Ms. Autor will be entitled to receive compensation as outlined in the "Director Compensation" section in the Company's proxy statement filed with the Securities and Exchange Commission on April 26, 2024. In addition, in connection with Ms. Autor's appointment as a member of the Company's Board, she has entered into a consulting agreement (the "Consulting Agreement") pursuant to which she will provide consulting services to the Company for a one-year period and will receive a consulting fee of $100,000. Ms. Autor or the Company may terminate this Consulting Agreement (i) without cause, upon 30 calendar days' written notice to the other party, or (ii) upon material breach by the other party, with 15 calendar days' notice, unless the breach is cured within such period, or immediately if such material breach is not curable. The foregoing description of the Consulting Agreement does not purport to be complete and is qualified in its entirety by reference to the full text of the Consulting Agreement, which will be filed as an exhibit to the Company's Form 10-K for the year ended December 31, 2024. Ms. Autor has also entered into the Company's standard form of indemnification agreement.

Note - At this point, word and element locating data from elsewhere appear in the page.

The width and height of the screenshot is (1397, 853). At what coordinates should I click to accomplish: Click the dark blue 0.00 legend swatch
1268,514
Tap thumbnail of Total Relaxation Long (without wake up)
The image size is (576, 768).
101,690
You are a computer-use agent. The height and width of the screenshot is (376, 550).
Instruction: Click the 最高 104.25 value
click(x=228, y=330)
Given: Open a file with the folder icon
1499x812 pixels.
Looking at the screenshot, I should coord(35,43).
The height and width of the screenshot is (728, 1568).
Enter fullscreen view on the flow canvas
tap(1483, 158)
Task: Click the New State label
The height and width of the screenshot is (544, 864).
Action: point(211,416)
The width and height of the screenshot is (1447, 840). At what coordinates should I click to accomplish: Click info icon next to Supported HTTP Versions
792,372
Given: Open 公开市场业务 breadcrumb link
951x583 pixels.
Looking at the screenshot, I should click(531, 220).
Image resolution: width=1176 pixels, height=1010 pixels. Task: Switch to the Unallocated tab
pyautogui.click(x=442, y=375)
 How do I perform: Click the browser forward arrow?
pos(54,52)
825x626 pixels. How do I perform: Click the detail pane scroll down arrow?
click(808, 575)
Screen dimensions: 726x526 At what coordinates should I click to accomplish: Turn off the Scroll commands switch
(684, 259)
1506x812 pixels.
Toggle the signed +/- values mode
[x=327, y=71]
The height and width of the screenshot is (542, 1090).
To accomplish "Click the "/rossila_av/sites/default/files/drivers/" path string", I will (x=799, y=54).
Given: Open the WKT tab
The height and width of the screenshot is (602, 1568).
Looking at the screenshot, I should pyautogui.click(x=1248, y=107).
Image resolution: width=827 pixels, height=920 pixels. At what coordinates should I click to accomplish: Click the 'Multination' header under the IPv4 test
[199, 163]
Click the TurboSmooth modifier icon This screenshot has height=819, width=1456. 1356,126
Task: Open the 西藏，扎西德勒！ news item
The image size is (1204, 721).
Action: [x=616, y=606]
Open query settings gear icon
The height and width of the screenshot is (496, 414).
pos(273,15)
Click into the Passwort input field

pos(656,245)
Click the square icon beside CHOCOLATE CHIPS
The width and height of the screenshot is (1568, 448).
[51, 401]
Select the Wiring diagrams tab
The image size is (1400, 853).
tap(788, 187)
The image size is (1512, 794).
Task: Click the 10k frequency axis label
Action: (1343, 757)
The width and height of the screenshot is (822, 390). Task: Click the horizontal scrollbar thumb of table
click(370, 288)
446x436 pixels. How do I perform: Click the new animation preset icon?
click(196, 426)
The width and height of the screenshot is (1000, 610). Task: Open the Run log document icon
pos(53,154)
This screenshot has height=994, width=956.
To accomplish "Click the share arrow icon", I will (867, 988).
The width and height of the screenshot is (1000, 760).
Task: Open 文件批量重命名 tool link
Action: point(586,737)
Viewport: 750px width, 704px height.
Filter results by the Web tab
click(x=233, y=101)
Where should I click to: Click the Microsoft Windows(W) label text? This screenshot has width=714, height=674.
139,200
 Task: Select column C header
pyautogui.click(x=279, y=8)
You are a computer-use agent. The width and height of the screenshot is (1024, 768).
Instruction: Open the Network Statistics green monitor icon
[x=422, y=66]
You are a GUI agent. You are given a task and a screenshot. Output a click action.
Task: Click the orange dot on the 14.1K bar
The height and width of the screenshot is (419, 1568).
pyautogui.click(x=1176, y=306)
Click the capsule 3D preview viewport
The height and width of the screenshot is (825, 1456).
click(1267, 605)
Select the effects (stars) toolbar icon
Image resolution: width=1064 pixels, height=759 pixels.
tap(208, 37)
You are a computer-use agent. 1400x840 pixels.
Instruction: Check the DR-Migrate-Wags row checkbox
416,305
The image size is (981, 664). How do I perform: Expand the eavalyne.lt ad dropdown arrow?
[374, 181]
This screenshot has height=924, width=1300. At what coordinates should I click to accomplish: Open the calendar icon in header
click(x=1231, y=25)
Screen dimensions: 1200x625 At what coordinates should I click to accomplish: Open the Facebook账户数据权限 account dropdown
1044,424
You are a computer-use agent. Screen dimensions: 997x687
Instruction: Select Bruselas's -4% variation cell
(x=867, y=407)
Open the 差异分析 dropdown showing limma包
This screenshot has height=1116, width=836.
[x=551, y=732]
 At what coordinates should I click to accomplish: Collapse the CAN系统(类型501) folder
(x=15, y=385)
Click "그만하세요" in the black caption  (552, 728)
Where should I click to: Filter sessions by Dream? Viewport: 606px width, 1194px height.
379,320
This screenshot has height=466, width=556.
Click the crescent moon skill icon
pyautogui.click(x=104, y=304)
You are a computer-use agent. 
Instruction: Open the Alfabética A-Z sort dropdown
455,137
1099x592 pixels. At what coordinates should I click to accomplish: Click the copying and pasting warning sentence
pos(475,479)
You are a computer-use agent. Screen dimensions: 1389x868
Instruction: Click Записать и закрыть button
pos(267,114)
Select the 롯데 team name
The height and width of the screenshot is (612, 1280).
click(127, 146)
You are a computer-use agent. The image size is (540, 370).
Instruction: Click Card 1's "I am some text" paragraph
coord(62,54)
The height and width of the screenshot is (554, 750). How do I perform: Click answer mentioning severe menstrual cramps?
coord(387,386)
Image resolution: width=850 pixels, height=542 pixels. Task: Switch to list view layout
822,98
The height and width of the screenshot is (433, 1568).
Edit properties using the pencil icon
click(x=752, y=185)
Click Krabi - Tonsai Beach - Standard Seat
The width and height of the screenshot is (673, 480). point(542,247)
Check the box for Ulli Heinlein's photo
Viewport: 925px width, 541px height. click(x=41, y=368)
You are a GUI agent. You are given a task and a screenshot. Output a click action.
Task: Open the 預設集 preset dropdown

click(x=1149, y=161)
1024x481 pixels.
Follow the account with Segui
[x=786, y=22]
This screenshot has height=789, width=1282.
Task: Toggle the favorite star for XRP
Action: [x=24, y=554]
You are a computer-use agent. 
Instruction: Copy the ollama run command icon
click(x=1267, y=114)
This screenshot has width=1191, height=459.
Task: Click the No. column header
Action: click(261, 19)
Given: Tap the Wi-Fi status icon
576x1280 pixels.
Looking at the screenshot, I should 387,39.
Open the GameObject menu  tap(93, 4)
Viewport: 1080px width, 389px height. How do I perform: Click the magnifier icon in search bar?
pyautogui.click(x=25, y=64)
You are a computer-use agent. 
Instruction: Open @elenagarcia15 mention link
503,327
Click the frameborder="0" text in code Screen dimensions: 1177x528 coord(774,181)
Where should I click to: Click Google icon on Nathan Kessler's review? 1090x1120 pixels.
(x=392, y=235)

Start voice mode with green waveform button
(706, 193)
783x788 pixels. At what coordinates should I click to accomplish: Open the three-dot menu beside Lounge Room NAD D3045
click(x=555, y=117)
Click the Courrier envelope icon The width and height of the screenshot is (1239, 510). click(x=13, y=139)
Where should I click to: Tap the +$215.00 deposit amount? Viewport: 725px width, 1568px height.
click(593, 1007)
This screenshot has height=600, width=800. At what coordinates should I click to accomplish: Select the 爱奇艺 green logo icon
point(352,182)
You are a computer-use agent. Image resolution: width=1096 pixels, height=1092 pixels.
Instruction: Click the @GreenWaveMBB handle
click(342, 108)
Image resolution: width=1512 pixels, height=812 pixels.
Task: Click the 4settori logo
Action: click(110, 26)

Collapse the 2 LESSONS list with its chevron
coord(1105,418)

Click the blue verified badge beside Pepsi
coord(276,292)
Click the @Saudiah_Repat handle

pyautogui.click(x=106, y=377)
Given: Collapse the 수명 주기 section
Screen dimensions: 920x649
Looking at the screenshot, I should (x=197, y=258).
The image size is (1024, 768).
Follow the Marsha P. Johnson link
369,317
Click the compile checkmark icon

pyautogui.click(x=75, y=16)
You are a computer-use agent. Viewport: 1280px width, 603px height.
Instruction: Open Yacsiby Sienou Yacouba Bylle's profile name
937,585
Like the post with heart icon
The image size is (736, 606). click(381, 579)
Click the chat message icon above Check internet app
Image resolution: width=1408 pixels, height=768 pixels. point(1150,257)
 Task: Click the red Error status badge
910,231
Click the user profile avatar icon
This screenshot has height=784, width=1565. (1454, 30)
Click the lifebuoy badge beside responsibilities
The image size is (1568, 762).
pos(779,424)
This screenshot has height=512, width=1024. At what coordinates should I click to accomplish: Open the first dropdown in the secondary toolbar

There are no arrangements or understandings between Ms. Autor and any other persons pursuant to which she was elected as a member of the Company's Board. There are no family relationships between Ms. Autor and any director, executive officer, or any person nominated or chosen by the Company to become a director or executive officer. Ms. Autor is not a party to any current or proposed transaction with the Company for which disclosure is required under Item 404(a) of Regulation S-K.
Additionally, Ms. Autor has been appointed to the Risk Committee of the Board, effective as of November 15, 2024. Other directors also appointed to the Risk Committee as of this date include Christopher Payne, Anja Manuel, Kåre Schultz, and David Wells.